* Directions: All of the records below need to be copied exactly.

[Stored records]
┄┄┄┄┄┄┄┄┄┄

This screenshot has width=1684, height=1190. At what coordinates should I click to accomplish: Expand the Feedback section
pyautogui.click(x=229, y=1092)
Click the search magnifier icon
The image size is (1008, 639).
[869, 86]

┄┄┄┄┄┄┄┄┄┄

* Written response:
This screenshot has width=1684, height=1190. At what coordinates should I click to accomplish: Expand the Feedback section
pyautogui.click(x=229, y=1092)
Click the search magnifier icon
The image size is (1008, 639).
[869, 86]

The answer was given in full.